AX: Sykes is a character who is in command. Is playing a character who is in command different than playing a character who is just sort of on their own or part of a group?
CHIKEZIE: Absolutely, definitely. There has to be an air of authority about yourself, and my character makes a lot of decisions that could have a really far-reaching effect on humanity. So yes, I definitely have to put on my “I’m in control” hat, and just be badass.
AX: Can you describe the look and tempo of THE PASSAGE?
ENSLER: It’s a few different looks, and hopefully they all work together in cohesion.
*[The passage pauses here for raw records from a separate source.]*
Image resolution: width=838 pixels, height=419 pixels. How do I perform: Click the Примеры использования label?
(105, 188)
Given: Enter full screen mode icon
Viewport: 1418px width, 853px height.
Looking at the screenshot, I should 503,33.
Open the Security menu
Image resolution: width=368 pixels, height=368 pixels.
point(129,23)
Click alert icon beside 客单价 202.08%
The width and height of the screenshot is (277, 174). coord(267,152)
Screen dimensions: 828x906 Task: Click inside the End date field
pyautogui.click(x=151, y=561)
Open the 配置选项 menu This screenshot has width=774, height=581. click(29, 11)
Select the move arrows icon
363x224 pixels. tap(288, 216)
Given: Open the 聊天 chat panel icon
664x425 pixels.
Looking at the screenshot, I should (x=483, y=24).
There’s the formal, grounded, strong, impervious tone of the Project Noah world, and that plays in contrast to the organic and naturalistic and handheld style of Wolgast [played by Mark-Paul Gosselaar] and Amy on the run. And then in the series, we’ll have flashbacks, which will be a little hyper-real, with the light blown out, and the colors exaggerated. And then we have mindscapes, where the Virals go into your mind or talk to each other, which will be the opposite, which will be very desaturated and cold, and a little scary. So all of those things will communicate the various worlds we’re trying to create, and hopefully they create a larger world.
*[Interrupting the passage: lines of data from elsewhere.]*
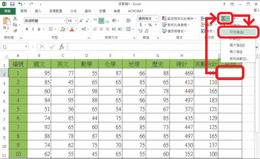The height and width of the screenshot is (159, 260).
Task: Click the 貼上 paste button
Action: tap(7, 24)
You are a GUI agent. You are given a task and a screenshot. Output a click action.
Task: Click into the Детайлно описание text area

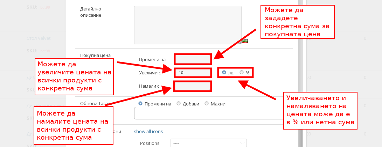click(x=188, y=25)
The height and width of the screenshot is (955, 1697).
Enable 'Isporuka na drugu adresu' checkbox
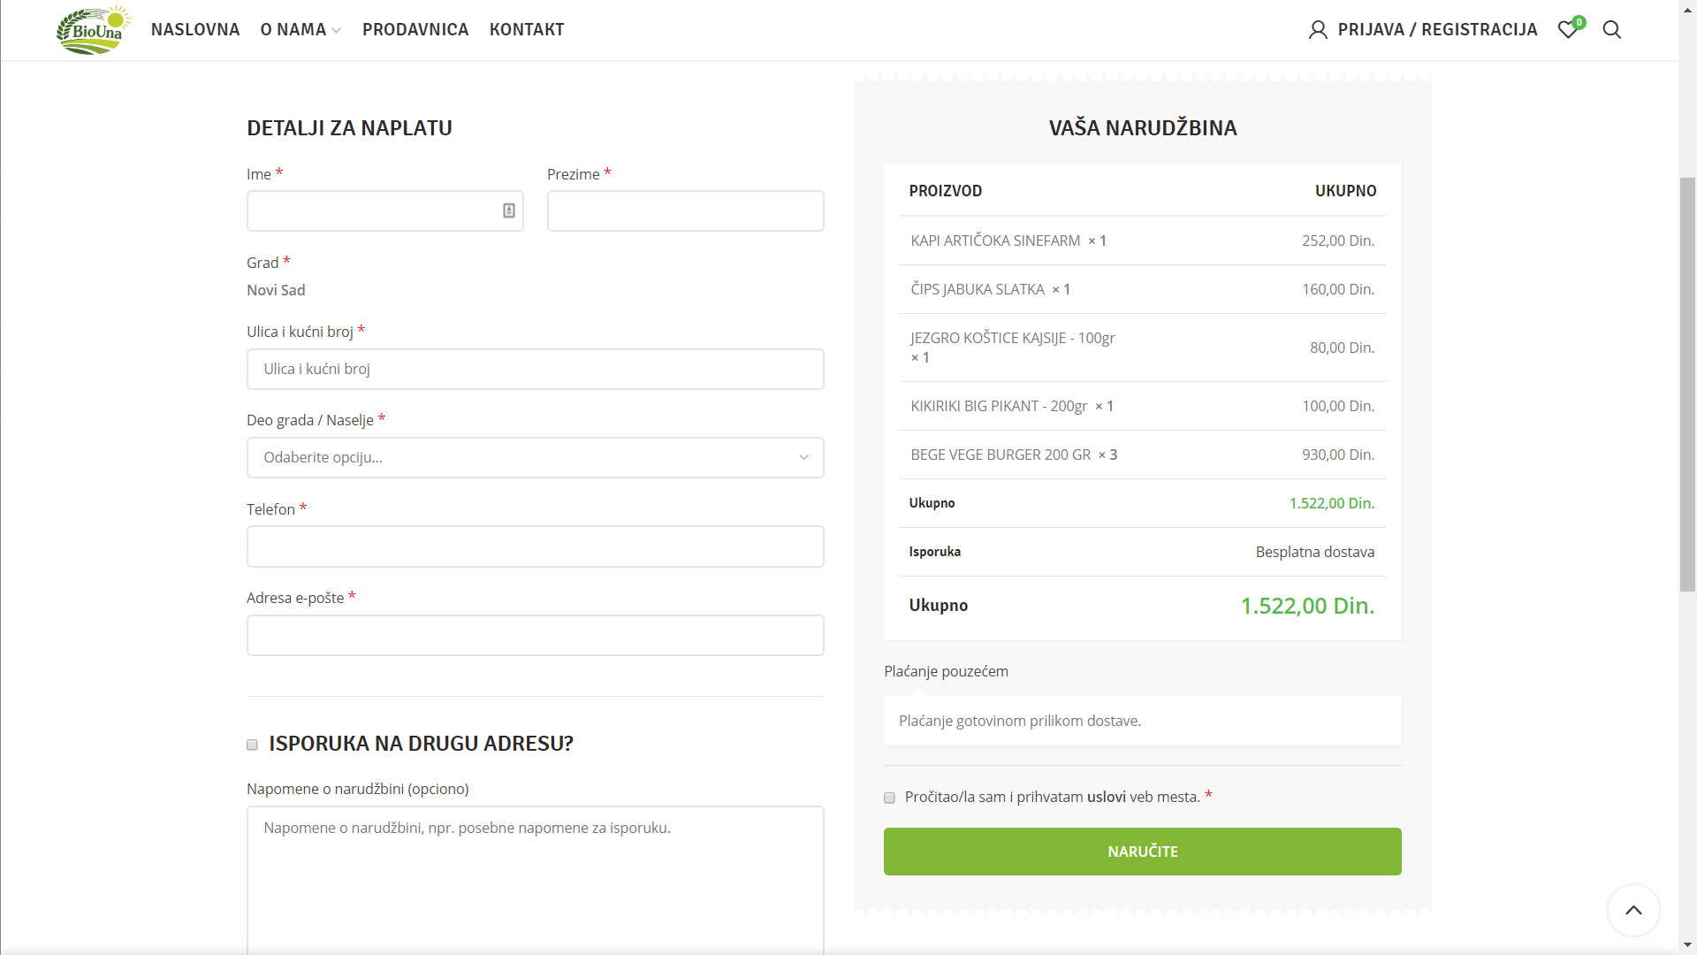252,745
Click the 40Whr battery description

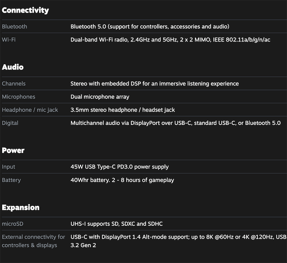tap(122, 180)
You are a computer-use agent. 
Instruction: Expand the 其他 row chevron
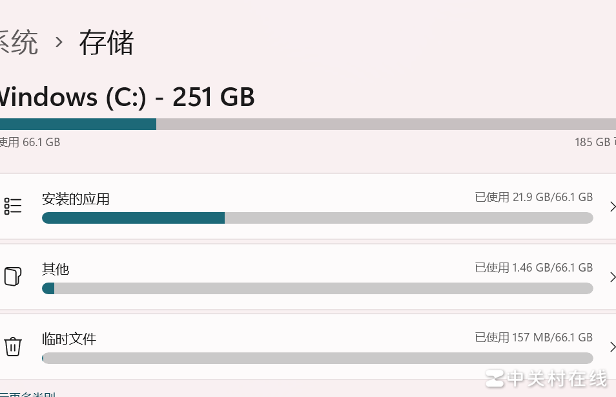[x=612, y=277]
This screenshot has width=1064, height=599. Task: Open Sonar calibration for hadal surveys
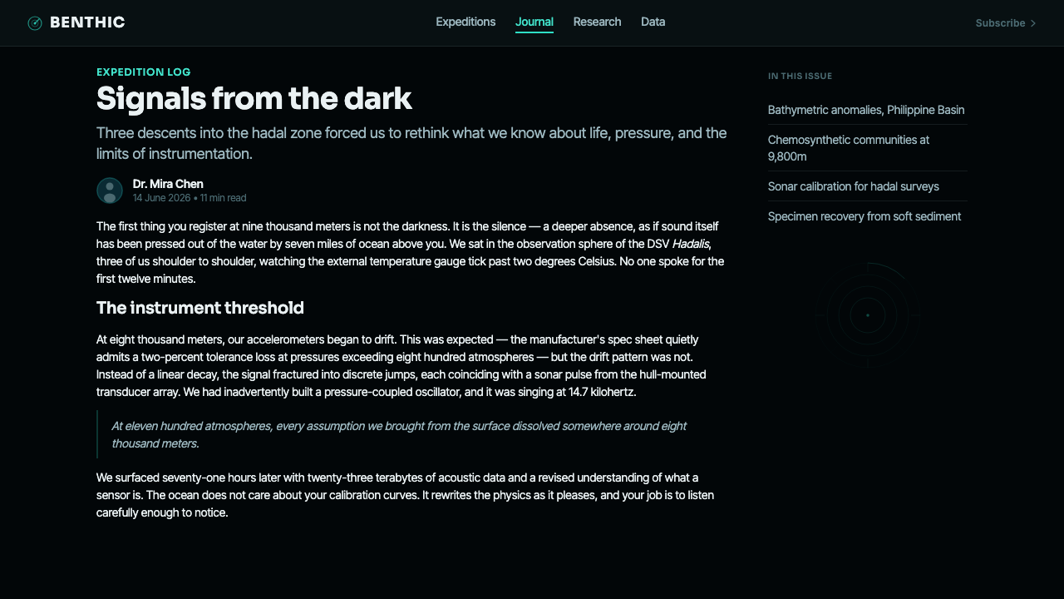[854, 186]
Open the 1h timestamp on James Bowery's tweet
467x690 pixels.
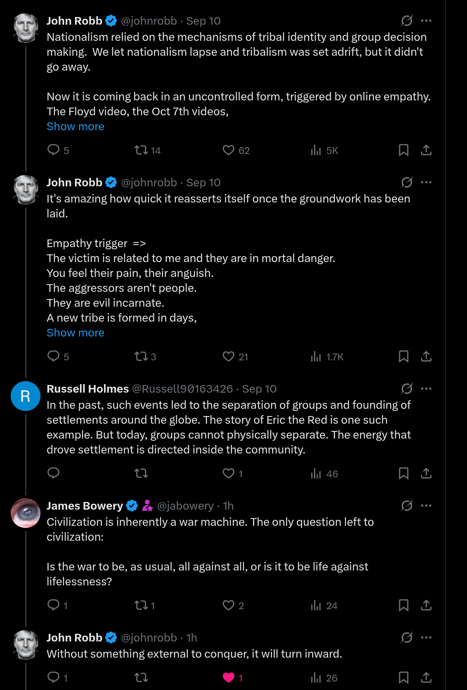228,506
AX: How much of that is done on set with the lighting and production design, and how much of that is done in post-production?
ENSLER: Ninety-eight percent done practically, and then we come in and we’ll color-correct, and we’ll fine-tune it, but the idea is [to do most of it on] set.
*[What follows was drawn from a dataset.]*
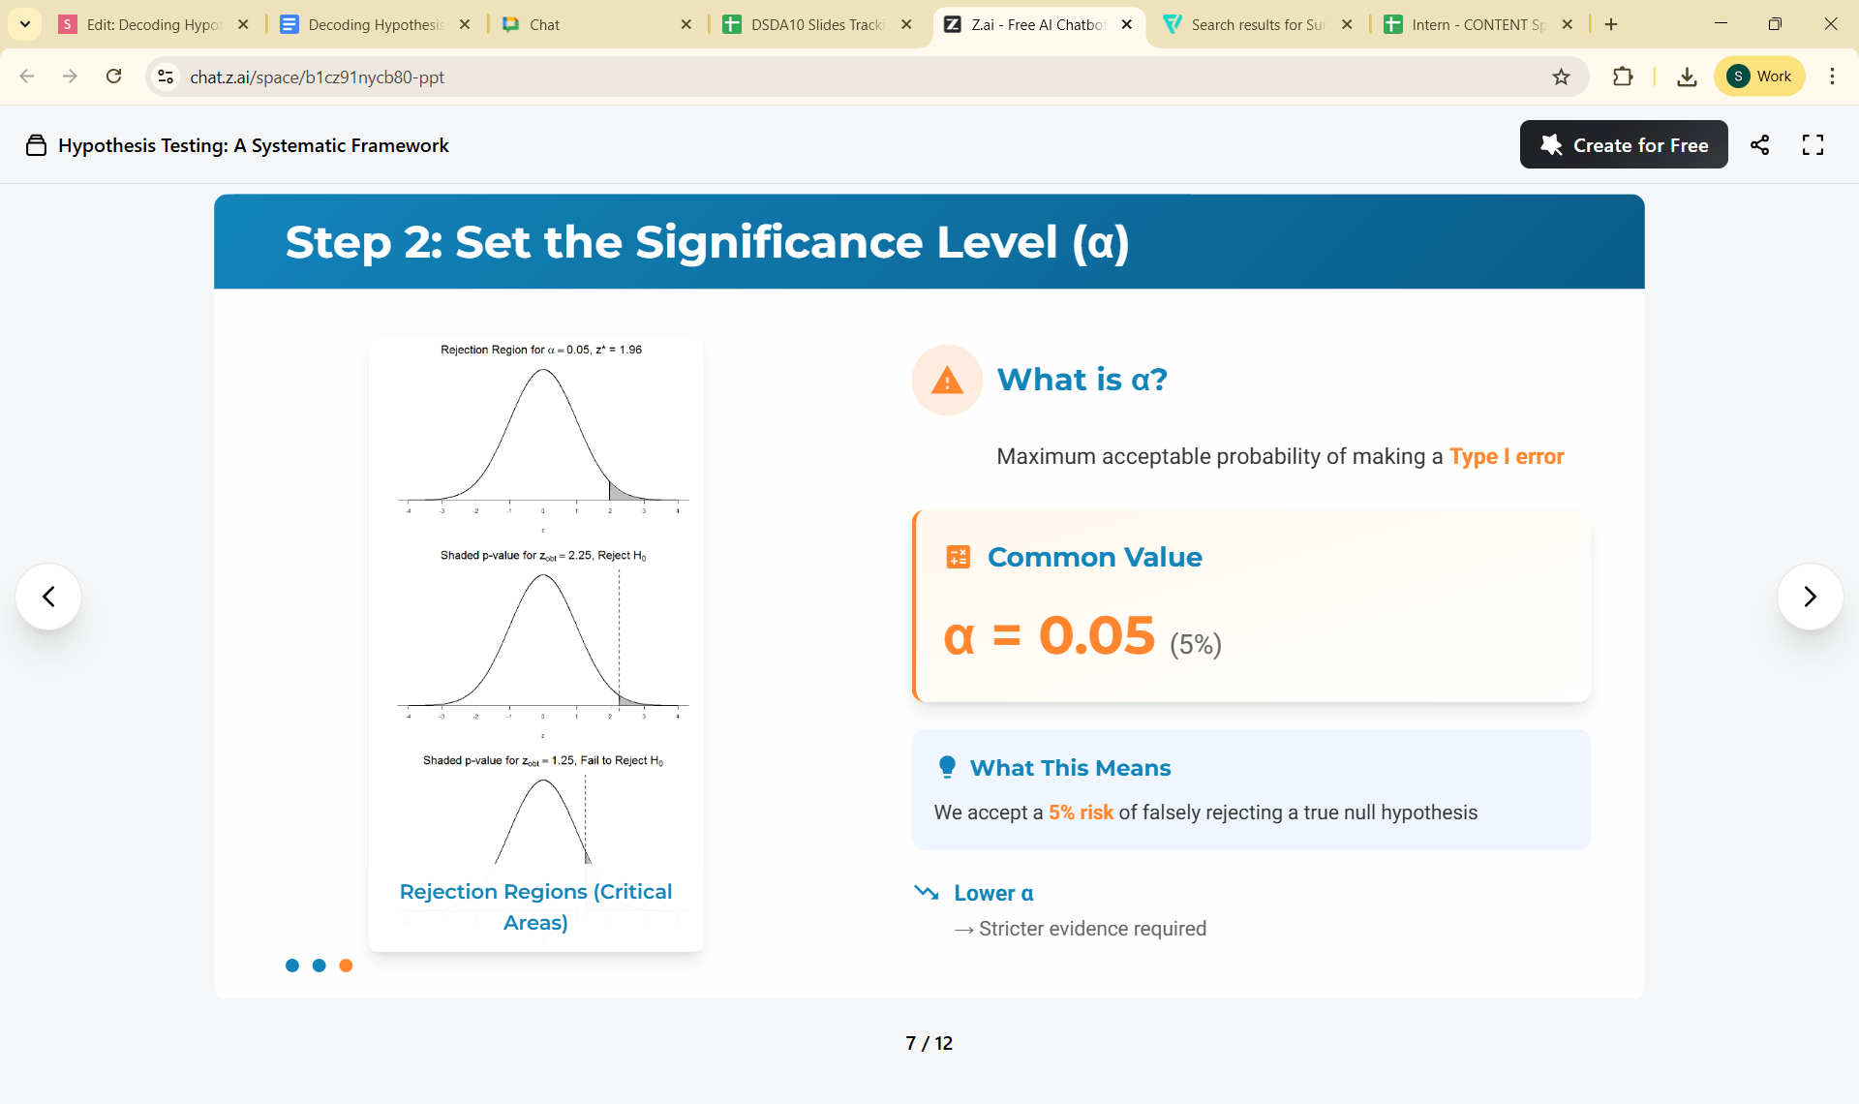1859x1104 pixels.
Task: Open the Work profile button
Action: (1759, 77)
AX: This may be more a question for the writers, but it seems like Project Noah goes to extraordinary lengths to capture Amy once they target her. Wouldn’t it be easier to grab a kid off the street than somebody who’s in the foster system and sort of being tracked?
ENSLER: Well, she’s both. First of all, she’s not in the system, because if you remember, her mother dies, I think it’s on a Saturday, and they say, “Let’s put her in foster for the weekend and do the paperwork on Monday.” So there’s no paperwork, which is why they’re able to grab her the next day. And they reason they need her is because Wolgast is a liability now. They Wolgast as much as they need her, and Wolgast has her. And so now it’s about containment.
AX: Do either of you have a particular fondness for vampires as subject matter?
CHIKEZIE: Up until now, I would say not really, but as we’re working, actually, yeah, I’m getting into it.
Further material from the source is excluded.